§ Work instructions
Copy word for word, please, the lines of the entries below running from the one containing "Viewport: 949px width, 675px height." to the one containing "Select the Jazz preset option", both ends included.

§ Data for review
[Start of section]

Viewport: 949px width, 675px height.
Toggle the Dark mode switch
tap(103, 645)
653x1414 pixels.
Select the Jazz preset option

[End of section]
[Start of section]

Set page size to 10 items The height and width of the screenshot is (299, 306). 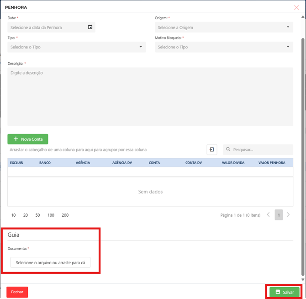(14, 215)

[End of section]

§ Exercise result
Viewport: 949px width, 675px height.
Toggle the Dark mode switch
tap(103, 645)
653x1414 pixels.
Select the Jazz preset option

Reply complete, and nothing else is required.